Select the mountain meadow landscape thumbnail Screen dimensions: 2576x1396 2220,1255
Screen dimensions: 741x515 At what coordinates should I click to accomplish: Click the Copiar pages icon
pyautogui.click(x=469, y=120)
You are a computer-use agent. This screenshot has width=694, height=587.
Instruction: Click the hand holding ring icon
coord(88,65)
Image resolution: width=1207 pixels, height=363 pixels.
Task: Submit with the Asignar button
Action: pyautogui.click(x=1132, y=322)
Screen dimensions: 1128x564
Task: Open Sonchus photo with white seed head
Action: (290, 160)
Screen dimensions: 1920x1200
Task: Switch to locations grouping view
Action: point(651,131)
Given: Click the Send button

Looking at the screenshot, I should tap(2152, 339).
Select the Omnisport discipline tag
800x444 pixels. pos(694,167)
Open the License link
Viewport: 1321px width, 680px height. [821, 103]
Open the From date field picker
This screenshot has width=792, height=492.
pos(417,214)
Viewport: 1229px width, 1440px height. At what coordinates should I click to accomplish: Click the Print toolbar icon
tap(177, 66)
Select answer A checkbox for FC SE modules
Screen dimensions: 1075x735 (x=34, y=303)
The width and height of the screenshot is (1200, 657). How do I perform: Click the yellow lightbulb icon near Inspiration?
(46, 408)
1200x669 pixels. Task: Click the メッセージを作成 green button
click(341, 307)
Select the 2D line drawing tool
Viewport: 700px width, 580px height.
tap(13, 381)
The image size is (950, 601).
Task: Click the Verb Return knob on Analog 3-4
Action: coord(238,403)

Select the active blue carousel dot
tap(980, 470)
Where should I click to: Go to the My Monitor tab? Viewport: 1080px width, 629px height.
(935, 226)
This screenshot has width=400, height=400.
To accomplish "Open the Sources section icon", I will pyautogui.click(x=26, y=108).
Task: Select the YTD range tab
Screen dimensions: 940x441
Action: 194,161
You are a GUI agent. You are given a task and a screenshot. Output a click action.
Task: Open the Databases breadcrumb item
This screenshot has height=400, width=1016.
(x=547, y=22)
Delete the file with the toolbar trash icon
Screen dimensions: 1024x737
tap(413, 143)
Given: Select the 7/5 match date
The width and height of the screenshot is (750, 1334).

__Given exercise__.
Rewrite all of the rows above as a numbered list, with the blank lines left out.

__Response to this exercise__.
1. Select the mountain meadow landscape thumbnail Screen dimensions: 2576x1396 2220,1255
2. Screen dimensions: 741x515 At what coordinates should I click to accomplish: Click the Copiar pages icon
3. pyautogui.click(x=469, y=120)
4. You are a computer-use agent. This screenshot has width=694, height=587.
5. Instruction: Click the hand holding ring icon
6. coord(88,65)
7. Image resolution: width=1207 pixels, height=363 pixels.
8. Task: Submit with the Asignar button
9. Action: pyautogui.click(x=1132, y=322)
10. Screen dimensions: 1128x564
11. Task: Open Sonchus photo with white seed head
12. Action: (290, 160)
13. Screen dimensions: 1920x1200
14. Task: Switch to locations grouping view
15. Action: point(651,131)
16. Given: Click the Send button
17. Looking at the screenshot, I should tap(2152, 339).
18. Select the Omnisport discipline tag
19. 800x444 pixels. pos(694,167)
20. Open the License link
21. Viewport: 1321px width, 680px height. [821, 103]
22. Open the From date field picker
23. This screenshot has width=792, height=492.
24. pos(417,214)
25. Viewport: 1229px width, 1440px height. At what coordinates should I click to accomplish: Click the Print toolbar icon
26. tap(177, 66)
27. Select answer A checkbox for FC SE modules
28. Screen dimensions: 1075x735 (x=34, y=303)
29. The width and height of the screenshot is (1200, 657). How do I perform: Click the yellow lightbulb icon near Inspiration?
30. (46, 408)
31. 1200x669 pixels. Task: Click the メッセージを作成 green button
32. click(341, 307)
33. Select the 2D line drawing tool
34. Viewport: 700px width, 580px height.
35. tap(13, 381)
36. The image size is (950, 601).
37. Task: Click the Verb Return knob on Analog 3-4
38. Action: coord(238,403)
39. Select the active blue carousel dot
40. tap(980, 470)
41. Where should I click to: Go to the My Monitor tab? Viewport: 1080px width, 629px height.
42. (935, 226)
43. This screenshot has width=400, height=400.
44. To accomplish "Open the Sources section icon", I will pyautogui.click(x=26, y=108).
45. Task: Select the YTD range tab
46. Screen dimensions: 940x441
47. Action: 194,161
48. You are a GUI agent. You are given a task and a screenshot. Output a click action.
49. Task: Open the Databases breadcrumb item
50. This screenshot has height=400, width=1016.
51. (x=547, y=22)
52. Delete the file with the toolbar trash icon
53. Screen dimensions: 1024x737
54. tap(413, 143)
55. Given: Select the 7/5 match date
56. The width and height of the screenshot is (750, 1334).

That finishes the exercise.